Thank you for sending your material so promptly - I was really looking forward to taking a look at it (you were! Why . . . dang . . . that's nice to hear). Unfortunately, your project doesn't seem right for me. Since it's crucial that you find an agent who will represent you to the best of his or her ability, I'm afraid that I'm going to have to step aside rather than ask to represent your manuscript (Aw, hon, that's okay - I found a really great group of women publishers and I'm happy! But thanks for taking time to read some of it.).


You have a great imagination - I love the premise and you're a good writer (thank you! That's kind of you - in fact, this encourages the hellvetica out of me to keep trying), but I'm sad to say that I just wasn't passionate enough about this to ask to see more (then we are in agreement - if you aren't passionate about my work, then you aren't right for me, either!). I was intrigued by the theme of spirituality and voices of the dead that the protagonist revisits through objects from her childhood life, but I thought the story lacked direction. I think it's the kind of thing that really is subjective - why some people adore the book on the top of the NYTimes bestseller list, and others don't (I changed something in the first chapter, just because of your feedback about "direction," and perhaps that's what garnered me a contract only a few months after I received your email. Thank you for the feedback - because it turned the corner for my novel).
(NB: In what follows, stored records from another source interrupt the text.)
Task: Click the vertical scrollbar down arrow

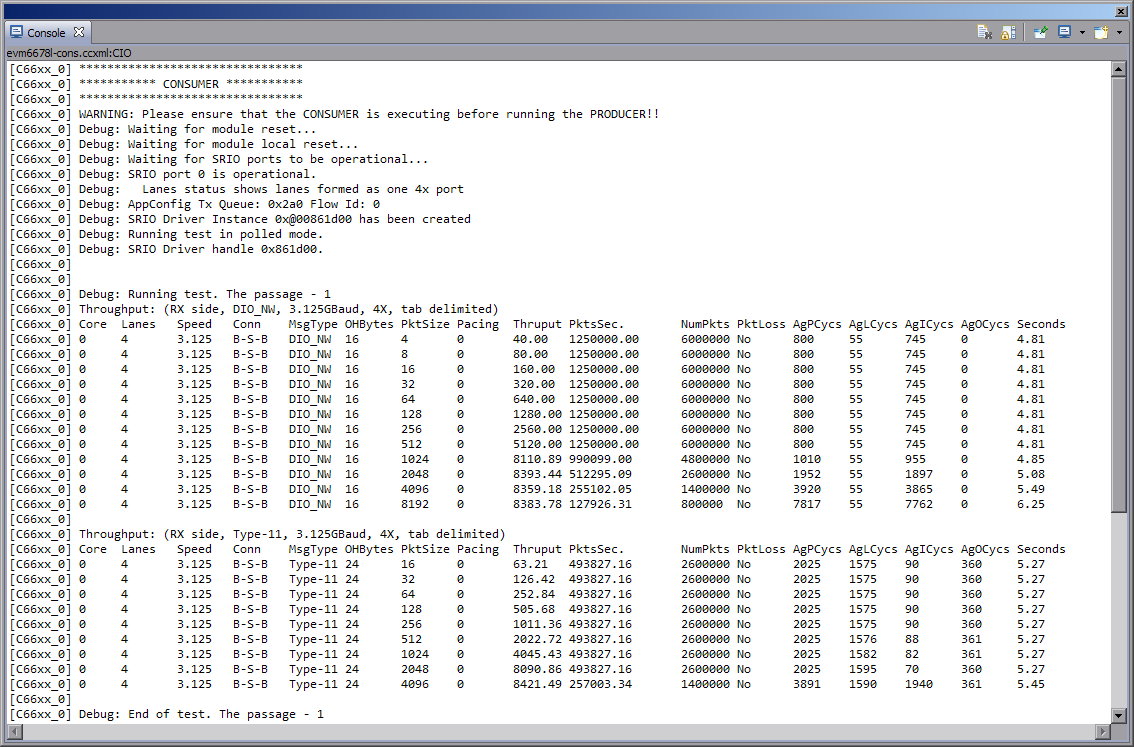Action: point(1119,715)
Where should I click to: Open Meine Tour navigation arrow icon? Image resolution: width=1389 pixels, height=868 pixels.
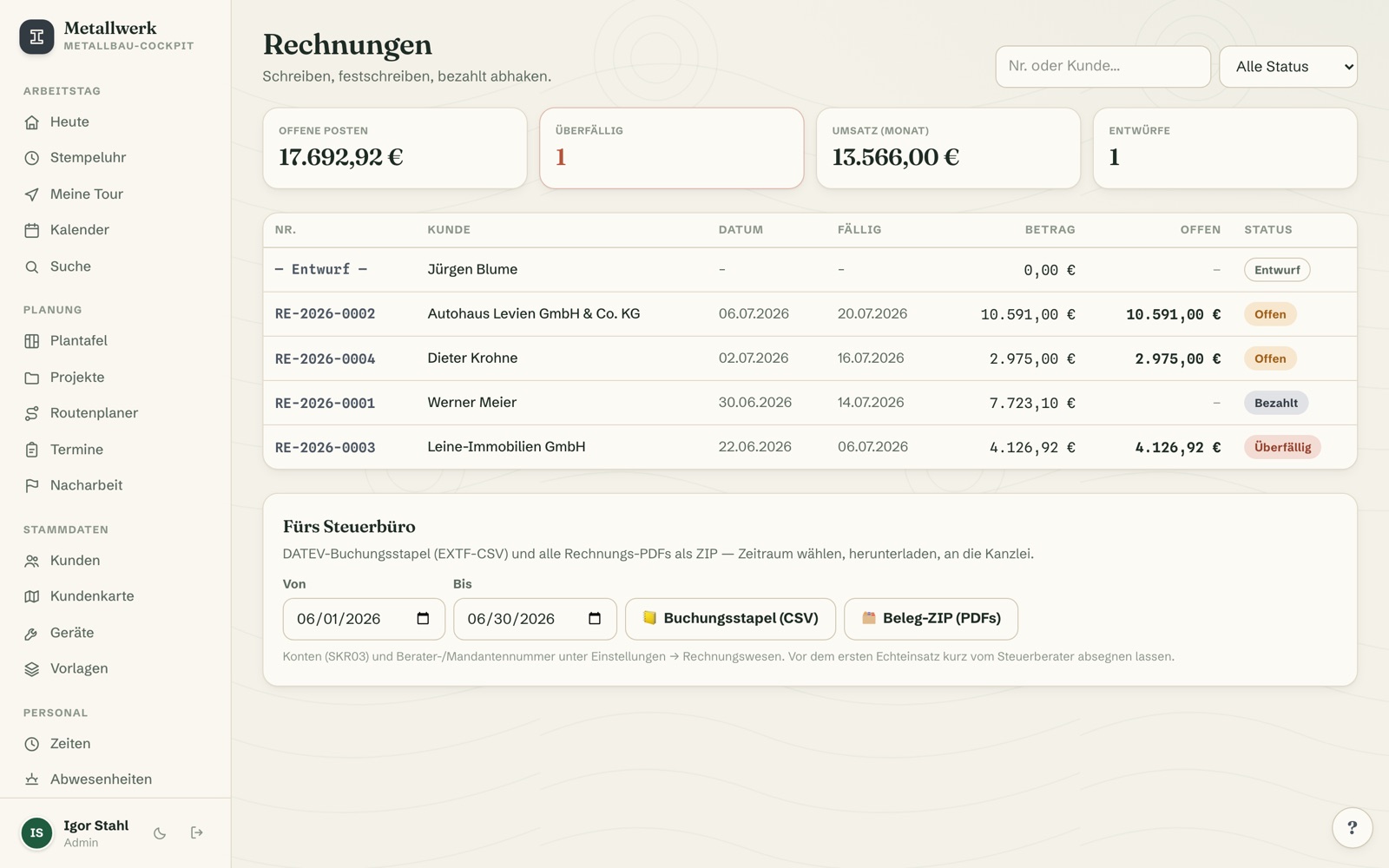[32, 194]
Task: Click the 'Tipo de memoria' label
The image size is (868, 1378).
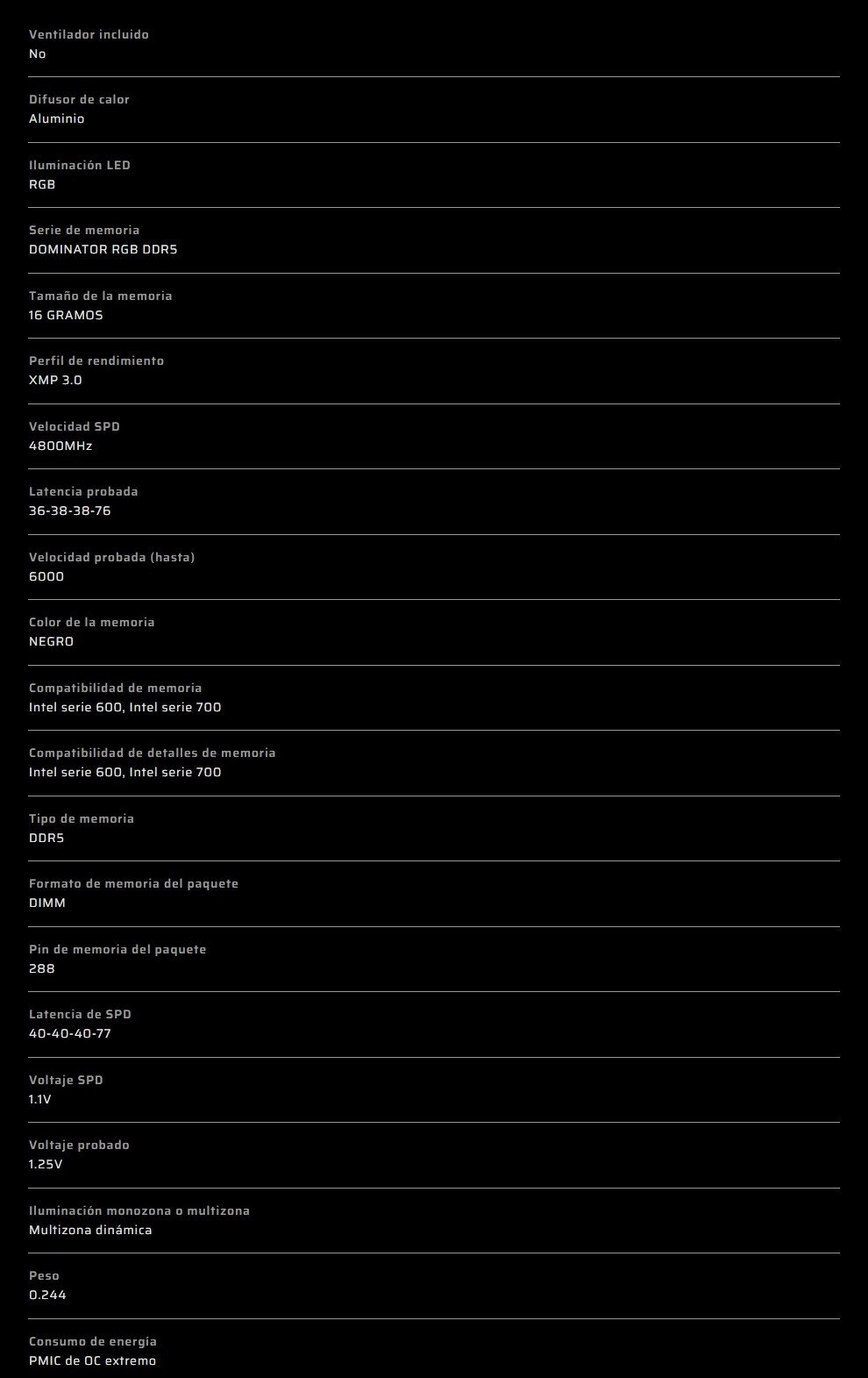Action: pyautogui.click(x=82, y=818)
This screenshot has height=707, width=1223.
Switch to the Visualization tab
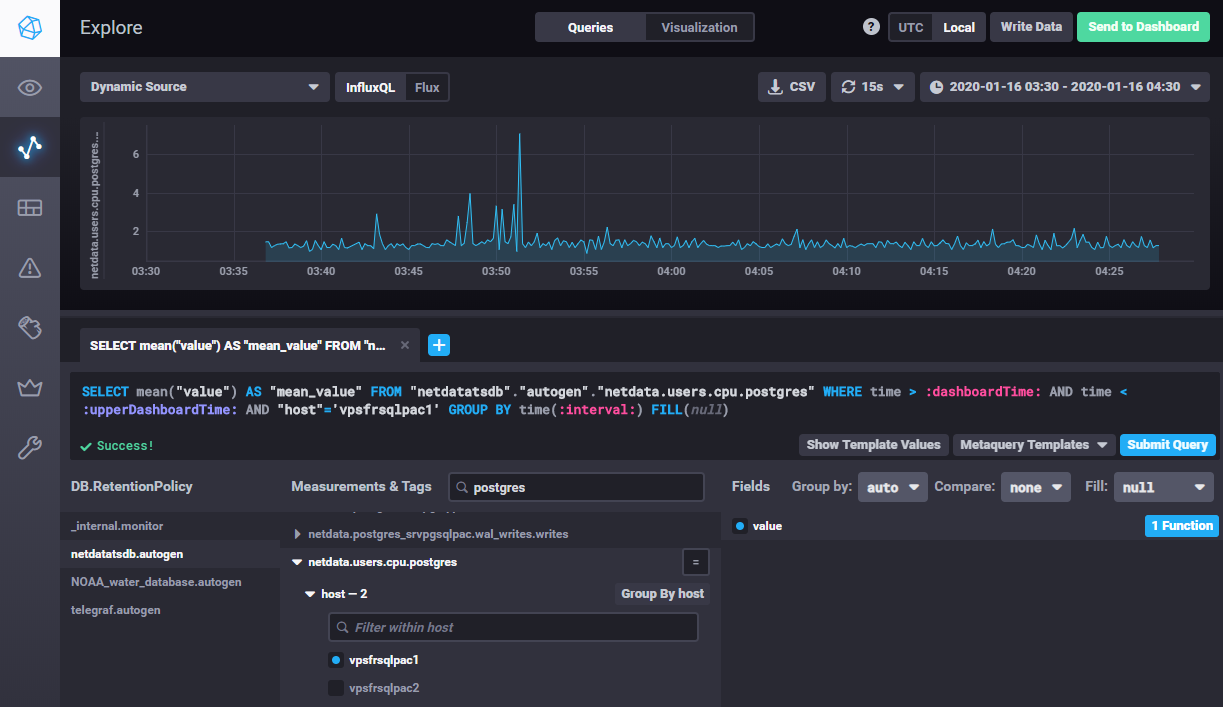(699, 27)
Just to reiterate, all of these decisions are subjective; another agent and publisher will probably feel differently (Yes, they did, and yes I understand the subjective nature - you really don't even have to feel apologetic, because this is how the business works. Again, to reiterate my point as well, I wouldn't want an agent or publisher who wasn't excited about my work!). I certainly encourage you to continue to seek representation elsewhere (I wish I could offer you some suggested names, but this really is such a subjective business that I'm not sure who it would be right for) (no need for you to suggest, but thanks for being so nice and for the kind offers of help-you could have sent a form letter and you didn't, for that I'm appreciative), and thank you again for the opportunity to take this on (well, thank you for the time you took with me - I'm sure you are a good agent, but things worked out for me after all  - All the best to you, Kathryn Magendie).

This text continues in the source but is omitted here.